-- begin Page text --

Azhar Levi Sianturi is an Indonesian musician and mechanical engineer. He is mainly known in the music scene as the former bassist for avant-garde/progressive metal band Kekal. He also has his own grindcore project called Mournphagy. His professional occupation is a mechanical engineer where he makes a living from, and he is also known lately as an avid coffee enthusiast and runs his own coffee roastery and brewing shop in Jakarta called Orkidé Coffee.

Kekal

Azhar Levi joined Kekal on 1996, the same year that the band released their official demo, Contra Spiritualia Nequitiae. Throughout the first 5 years, the band developed their style by incorporating many diverse elements from outside metal. This distinct style became most prominent in their third album The Painful Experience, which marked as a starting point for the band to step more and more into progressive and avant-garde metal and make further experiments with their music. In the year 2003, Kekal released 1000 Thoughts of Violence and received positive media reviews which led to their first international tour in 2004. Shortly after this success, Kekal was back in the studio to record their official reunion album, Acidity, which was released in 2005.

In March 2009, Azhar Levi decided to step down from Kekal. Front man Jeff Arwadi said that although this closed a door, Kekal would continue as a musical unit. However, later that year, Jeff himself stepped down, along with remaining member Leo Setiawan, but it was decided that Kekal as an institution would remain in existence.

-- end Page text --
-- begin Data shown --

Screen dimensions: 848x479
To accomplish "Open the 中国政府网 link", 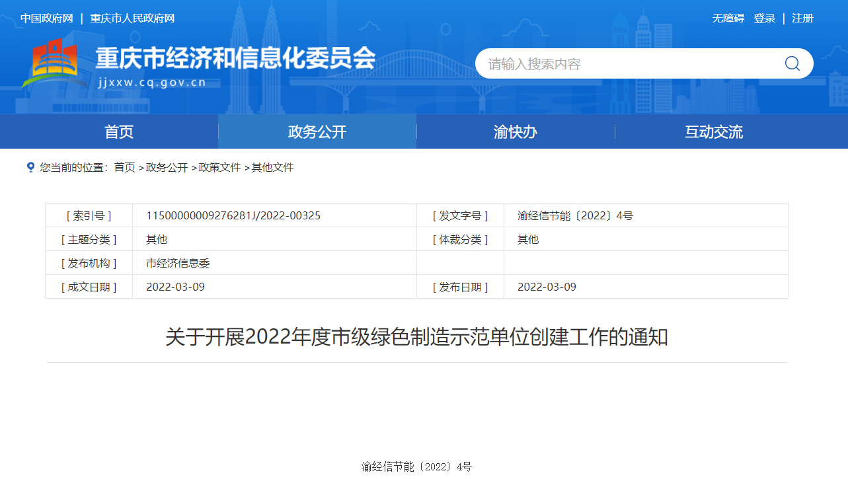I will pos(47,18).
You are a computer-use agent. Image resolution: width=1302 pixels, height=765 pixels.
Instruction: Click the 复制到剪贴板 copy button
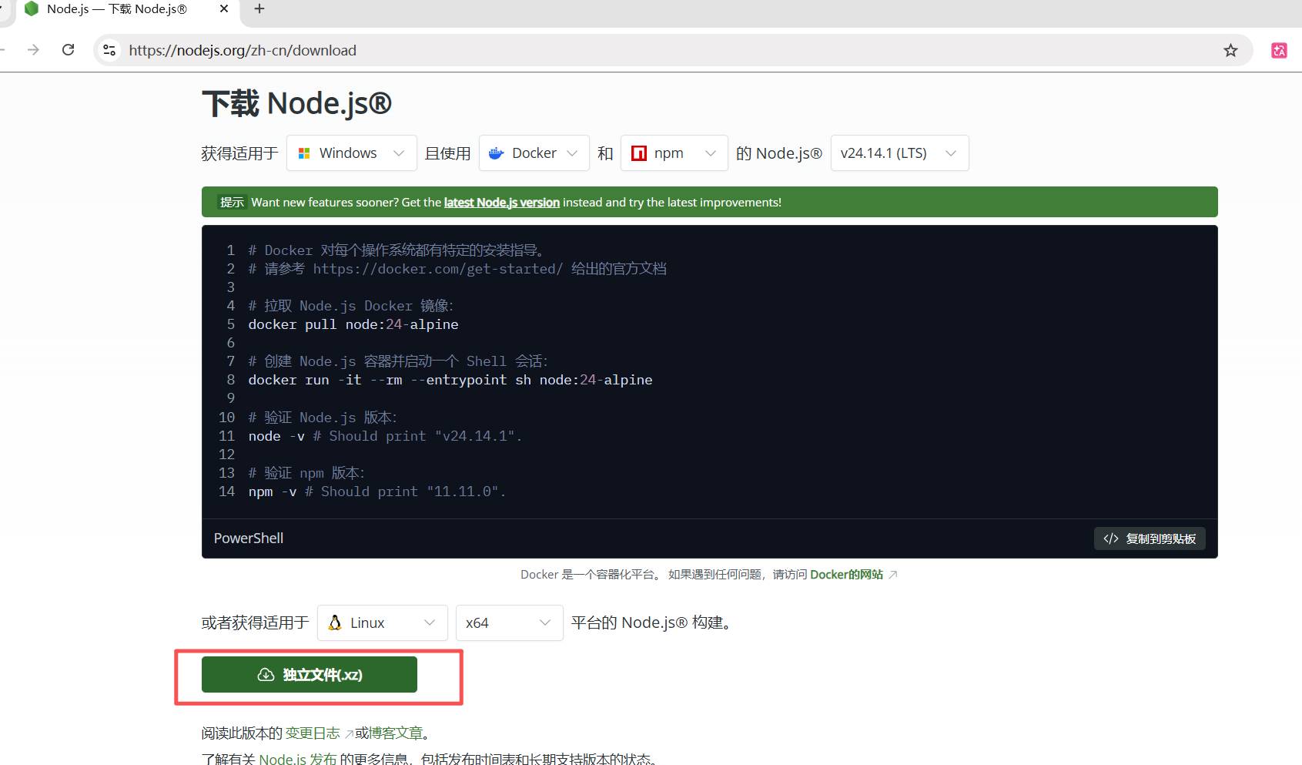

-- end Data shown --

Exercises to complete:
(1) Translate this sentence from the Azhar Levi Sianturi biography into Spanish: "In March 2009, Azhar Levi decided to step down from Kekal."
(2) According to the Azhar Levi Sianturi biography, in what year did Azhar Levi join Kekal?
(3) Write a continuation of the Azhar Levi Sianturi biography, beginning after its last sentence.

Results in order:
(1) En marzo de 2009, Azhar Levi decidió dejar Kekal.

(2) 1996

(3)
Despite the fact that the band is now member-less, Kekal has continued to function as a musical unit, with all 3 former members including Azhar Levi contributing to the band's eighth studio album, entitled 8 in 2010, and ninth studio album Autonomy in 2012. Azhar Levi did not write or play any music in those albums, but he made hand-drawn illustrations and photography for both albums' covers.

Discography

With Kekal 

 Beyond the Glimpse of Dreams – 1998
 Embrace the Dead – 1999
 The Painful Experience – 2001
 1000 Thoughts of Violence – 2003
 Acidity – 2005
 The Habit of Fire – 2007
 Audible Minority – 2008
 8 – 2010
 Autonomy – 2012

With Mournphagy 
Thy Word Abideth (EP) – 1997
For You – 1999
Thy Word Abideth (re-release by Noise Squatch) -2000
Self Krusher compilation: 5th Anniversary THT Productions – 2001

References

External links
 Kekal official website
 Kekal Myspace
 Mournphagy Myspace
 Mournphagy interview with Albums of Purgatory

Year of birth missing (living people)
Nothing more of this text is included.